● Exercise aim
Filter task. Return each line of the material that holds the string "Learning".

● Available data

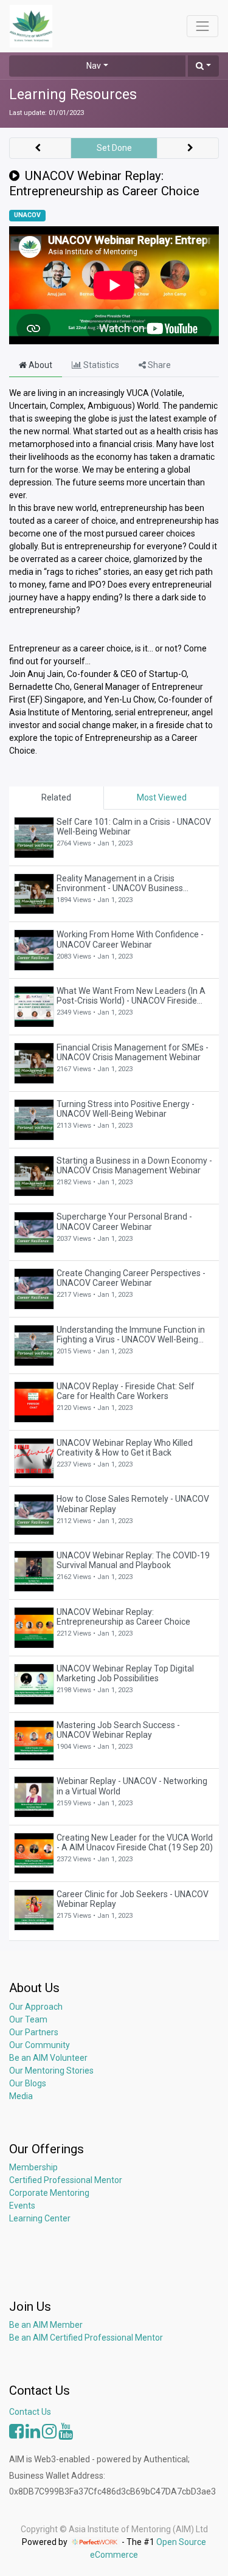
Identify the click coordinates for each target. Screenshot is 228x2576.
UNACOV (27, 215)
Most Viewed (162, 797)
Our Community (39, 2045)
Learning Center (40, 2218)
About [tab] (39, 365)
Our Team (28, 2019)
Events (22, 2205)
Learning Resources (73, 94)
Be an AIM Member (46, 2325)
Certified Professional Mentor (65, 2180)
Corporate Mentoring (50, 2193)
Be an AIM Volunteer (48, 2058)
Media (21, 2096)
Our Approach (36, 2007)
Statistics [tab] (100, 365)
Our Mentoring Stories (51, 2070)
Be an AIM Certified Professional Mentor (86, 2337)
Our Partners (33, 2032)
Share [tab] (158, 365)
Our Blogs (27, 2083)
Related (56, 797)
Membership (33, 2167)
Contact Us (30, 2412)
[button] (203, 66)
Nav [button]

● Solution for this task
Learning Center (40, 2218)
Learning Resources (73, 94)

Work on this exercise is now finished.